Newly diagnosed patients with ankylosing spondylitis in Taiwan demonstrate increased risks for multiple immune-mediated inflammatory diseases, including acute anterior uveitis, psoriasis, thromboangiitis obliterans, Behcet’s disease and sarcoidosis, according to findings published in Arthritis Research & Therapy.
“In recent years, AS has been considered as a prototype of spondyloarthritis (SpA) that has been found to be associated with other [immune-mediated inflammatory diseases (IMIDs)] with shared immunopathogenesis referred to as extra-articular manifestations,” Hsin-Hua Chen, MD, PhD, of Taichung Veterans General Hospital, in Taiwan, and colleagues wrote. “Among the SpA concept-related extra-articular manifestations, acute anterior uveitis (AAU), psoriasis and inflammatory bowel disease (IBD), including Crohn’s disease (CD) and ulcerative colitis (UC), are most strongly associated with AS.”
“Several previous epidemiological studies reported the incidence and prevalence of extra-articular manifestations among AS patients,” they added. “However, to our knowledge, no prior study had concurrently assessed the risks of developing various IMIDs in addition to SpA concept-related IMIDs (ie, AAU, psoriasis, CD and UC) among AS patients.”

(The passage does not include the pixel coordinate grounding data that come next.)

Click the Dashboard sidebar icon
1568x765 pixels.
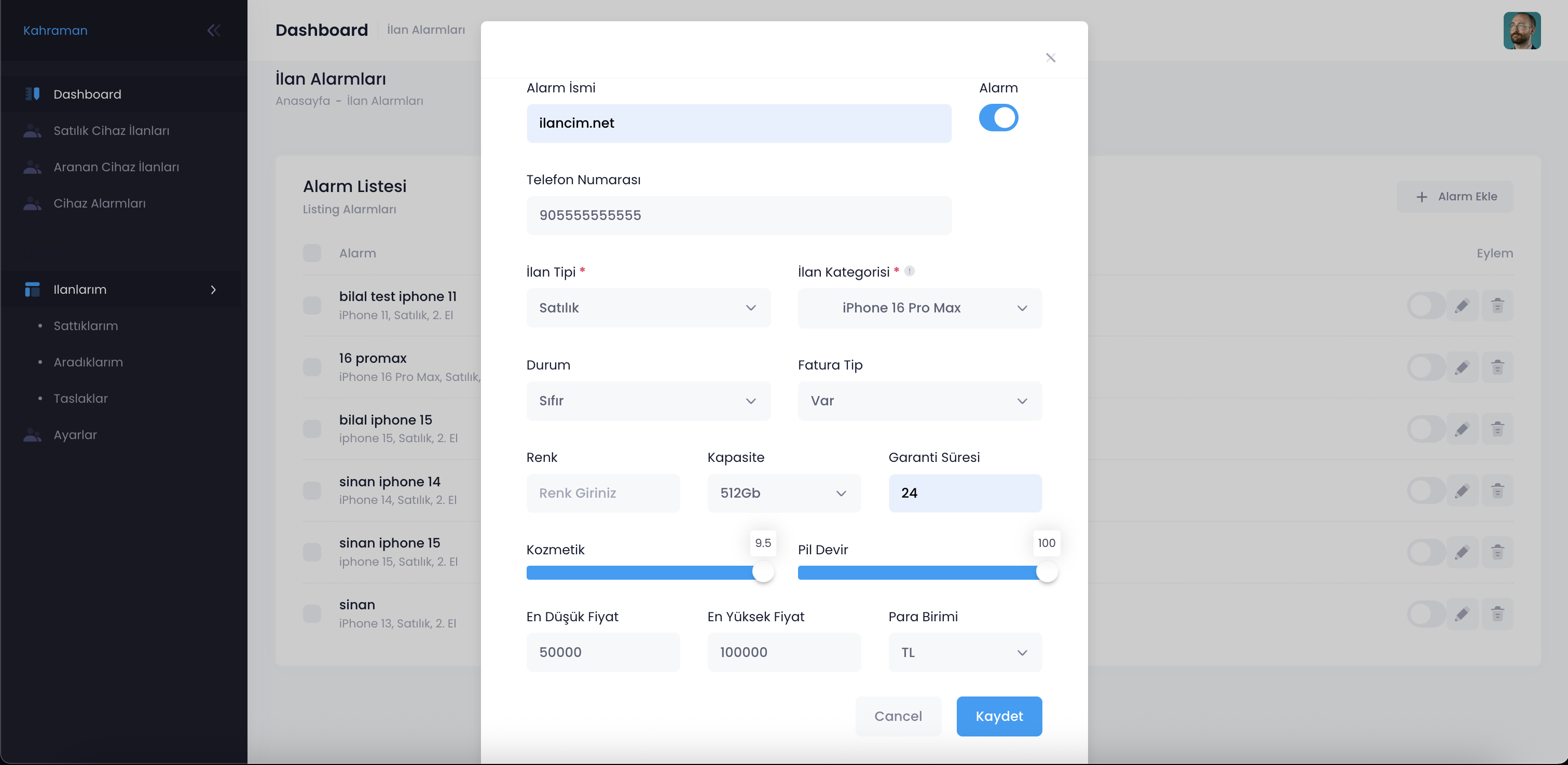32,94
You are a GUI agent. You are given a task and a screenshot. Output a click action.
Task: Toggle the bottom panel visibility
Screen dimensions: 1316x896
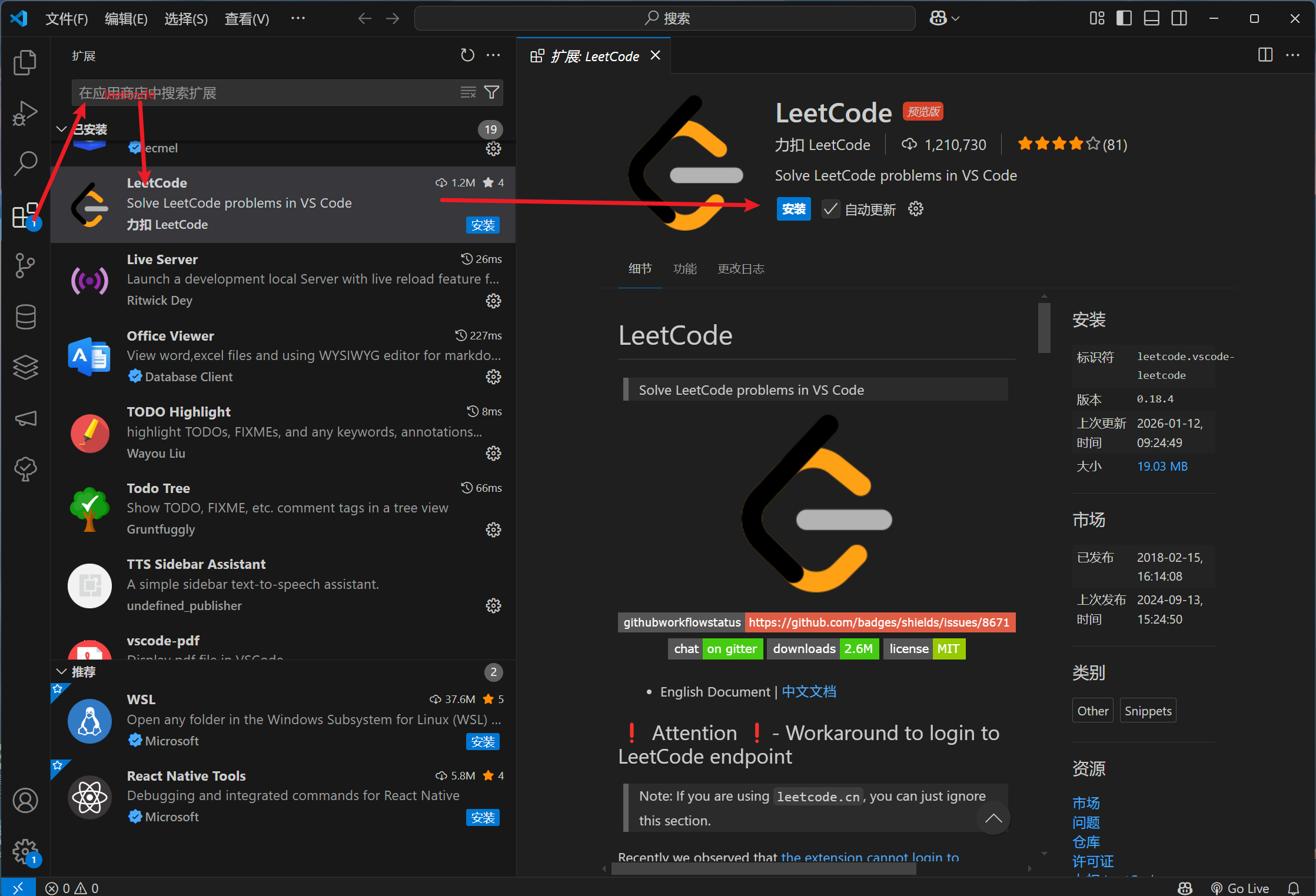(1151, 18)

To assess the risk of IMIDs among patients with AS, Chen and colleagues studied 2003 to 2012 claims data from the Taiwanese National Health Insurance Research Database. The researchers identified 30,911 patients with newly diagnosed AS who required medical treatment from 2006 to 2012, as well as 309,110 randomly selected individuals without AS, who were matched based on age, sex and index year. Individuals with corresponding prior IMIDs were excluded from the study.
The researchers calculated incidence rates of multiple IMIDs in both the AS and non-AS groups, and estimated HRs with 95% confidence intervals after adjusting for age, sex, the Charlson comorbidity index, the frequency of ambulatory visits during the follow-up period and medications. Sensitivity analyses were conducted through excluding individuals who demonstrated IMIDs within three months following their index date.
According to the researchers, patients in the AS group demonstrated a significantly increased risk for acute anterior uveitis, psoriasis, Sjögren’s syndrome, thromboangiitis obliterans, Behcet’s disease and sarcoidosis. However, this increased risk for Sjögren’s syndrome was not present in the sensitivity analysis. In addition, there was no significant differences in the risks for Crohn’s disease, ulcerative colitis, systemic lupus erythematosus, systemic sclerosis, dermatomyositis, polymyositis, pemphigus and vitiligo between the two groups. Lastly, patients with AS had a significantly reduced risk for rheumatoid arthritis.
“These significant associations indicate potential shared or distinct genetic, pathogenic and clinical relationships between AS and these IMIDs and also suggest that physicians should survey symptoms and signs related to the positively correlated IMIDs when managing AS patients,” Chen and colleagues wrote. “Further clinical, genetic and pathogenic studies are also necessary to elucidate the role of AS in the development of uveitis, psoriasis, [thromboangiitis obliterans], [Behcet’s disease] and sarcoidosis and to identify the risk factors or predictors.” – by Jason Laday
The researchers report no relevant financial disclosures.